GIVEN PROBLEM ▸ Rewrite all the items below, replacing every occurrence of "computer-use agent" with "screen navigation agent" and changing nothing else.

........

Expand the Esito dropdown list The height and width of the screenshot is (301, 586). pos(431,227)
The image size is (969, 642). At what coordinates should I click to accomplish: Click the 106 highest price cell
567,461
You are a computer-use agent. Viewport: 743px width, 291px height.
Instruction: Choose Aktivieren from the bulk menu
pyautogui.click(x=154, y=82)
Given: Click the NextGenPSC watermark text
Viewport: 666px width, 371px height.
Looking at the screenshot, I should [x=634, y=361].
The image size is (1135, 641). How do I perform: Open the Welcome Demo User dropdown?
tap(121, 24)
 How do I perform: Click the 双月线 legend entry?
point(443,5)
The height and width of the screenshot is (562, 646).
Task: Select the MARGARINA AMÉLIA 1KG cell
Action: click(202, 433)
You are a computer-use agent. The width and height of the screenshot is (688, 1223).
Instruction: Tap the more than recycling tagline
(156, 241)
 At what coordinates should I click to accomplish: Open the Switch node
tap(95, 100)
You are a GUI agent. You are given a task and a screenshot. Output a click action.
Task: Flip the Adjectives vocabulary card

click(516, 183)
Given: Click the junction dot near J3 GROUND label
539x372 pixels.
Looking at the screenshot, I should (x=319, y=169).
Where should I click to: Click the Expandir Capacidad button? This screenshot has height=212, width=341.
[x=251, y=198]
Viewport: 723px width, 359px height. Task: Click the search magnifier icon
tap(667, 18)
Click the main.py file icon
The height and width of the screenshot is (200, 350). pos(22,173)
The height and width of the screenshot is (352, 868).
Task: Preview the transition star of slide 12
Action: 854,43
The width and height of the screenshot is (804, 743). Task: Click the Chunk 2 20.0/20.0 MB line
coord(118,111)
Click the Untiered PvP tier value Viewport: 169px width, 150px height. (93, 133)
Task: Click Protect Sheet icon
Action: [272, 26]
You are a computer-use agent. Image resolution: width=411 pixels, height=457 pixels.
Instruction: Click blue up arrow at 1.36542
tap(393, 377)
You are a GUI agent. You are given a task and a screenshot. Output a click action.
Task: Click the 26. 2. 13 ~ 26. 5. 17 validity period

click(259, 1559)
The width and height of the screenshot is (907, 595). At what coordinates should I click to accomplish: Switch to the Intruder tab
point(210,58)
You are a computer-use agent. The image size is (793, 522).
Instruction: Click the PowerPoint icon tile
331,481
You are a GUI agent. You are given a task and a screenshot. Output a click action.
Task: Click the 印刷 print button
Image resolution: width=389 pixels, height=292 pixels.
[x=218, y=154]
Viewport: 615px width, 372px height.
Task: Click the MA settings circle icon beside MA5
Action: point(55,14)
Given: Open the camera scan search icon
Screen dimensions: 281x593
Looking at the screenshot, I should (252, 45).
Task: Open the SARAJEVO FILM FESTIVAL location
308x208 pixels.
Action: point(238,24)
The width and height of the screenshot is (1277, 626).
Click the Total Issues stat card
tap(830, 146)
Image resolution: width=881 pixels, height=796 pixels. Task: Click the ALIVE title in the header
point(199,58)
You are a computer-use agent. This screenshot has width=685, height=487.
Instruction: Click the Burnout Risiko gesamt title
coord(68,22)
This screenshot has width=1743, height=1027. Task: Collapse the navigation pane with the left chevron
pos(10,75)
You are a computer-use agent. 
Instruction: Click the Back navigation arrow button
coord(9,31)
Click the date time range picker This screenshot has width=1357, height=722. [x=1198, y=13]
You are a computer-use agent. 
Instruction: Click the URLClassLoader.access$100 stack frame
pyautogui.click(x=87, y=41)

........

OUTPUT ▸
Expand the Esito dropdown list The height and width of the screenshot is (301, 586). pos(431,227)
The image size is (969, 642). At what coordinates should I click to accomplish: Click the 106 highest price cell
567,461
You are a screen navigation agent. Viewport: 743px width, 291px height.
Instruction: Choose Aktivieren from the bulk menu
pyautogui.click(x=154, y=82)
Given: Click the NextGenPSC watermark text
Viewport: 666px width, 371px height.
Looking at the screenshot, I should [x=634, y=361].
The image size is (1135, 641). How do I perform: Open the Welcome Demo User dropdown?
tap(121, 24)
 How do I perform: Click the 双月线 legend entry?
point(443,5)
The height and width of the screenshot is (562, 646).
Task: Select the MARGARINA AMÉLIA 1KG cell
Action: click(202, 433)
You are a screen navigation agent. The width and height of the screenshot is (688, 1223).
Instruction: Tap the more than recycling tagline
(156, 241)
 At what coordinates should I click to accomplish: Open the Switch node
tap(95, 100)
You are a GUI agent. You are given a task and a screenshot. Output a click action.
Task: Flip the Adjectives vocabulary card

click(516, 183)
Given: Click the junction dot near J3 GROUND label
539x372 pixels.
Looking at the screenshot, I should (x=319, y=169).
Where should I click to: Click the Expandir Capacidad button? This screenshot has height=212, width=341.
[x=251, y=198]
Viewport: 723px width, 359px height. Task: Click the search magnifier icon
tap(667, 18)
Click the main.py file icon
The height and width of the screenshot is (200, 350). pos(22,173)
The height and width of the screenshot is (352, 868).
Task: Preview the transition star of slide 12
Action: 854,43
The width and height of the screenshot is (804, 743). Task: Click the Chunk 2 20.0/20.0 MB line
coord(118,111)
Click the Untiered PvP tier value Viewport: 169px width, 150px height. (93, 133)
Task: Click Protect Sheet icon
Action: [272, 26]
You are a screen navigation agent. Image resolution: width=411 pixels, height=457 pixels.
Instruction: Click blue up arrow at 1.36542
tap(393, 377)
You are a GUI agent. You are given a task and a screenshot. Output a click action.
Task: Click the 26. 2. 13 ~ 26. 5. 17 validity period

click(259, 1559)
The width and height of the screenshot is (907, 595). At what coordinates should I click to accomplish: Switch to the Intruder tab
point(210,58)
You are a screen navigation agent. The image size is (793, 522).
Instruction: Click the PowerPoint icon tile
331,481
You are a GUI agent. You are given a task and a screenshot. Output a click action.
Task: Click the 印刷 print button
Image resolution: width=389 pixels, height=292 pixels.
[x=218, y=154]
Viewport: 615px width, 372px height.
Task: Click the MA settings circle icon beside MA5
Action: point(55,14)
Given: Open the camera scan search icon
Screen dimensions: 281x593
Looking at the screenshot, I should (252, 45).
Task: Open the SARAJEVO FILM FESTIVAL location
308x208 pixels.
Action: point(238,24)
The width and height of the screenshot is (1277, 626).
Click the Total Issues stat card
tap(830, 146)
Image resolution: width=881 pixels, height=796 pixels. Task: Click the ALIVE title in the header
point(199,58)
You are a screen navigation agent. This screenshot has width=685, height=487.
Instruction: Click the Burnout Risiko gesamt title
coord(68,22)
This screenshot has width=1743, height=1027. Task: Collapse the navigation pane with the left chevron
pos(10,75)
You are a screen navigation agent. 
Instruction: Click the Back navigation arrow button
coord(9,31)
Click the date time range picker This screenshot has width=1357, height=722. [x=1198, y=13]
You are a screen navigation agent. 
Instruction: Click the URLClassLoader.access$100 stack frame
pyautogui.click(x=87, y=41)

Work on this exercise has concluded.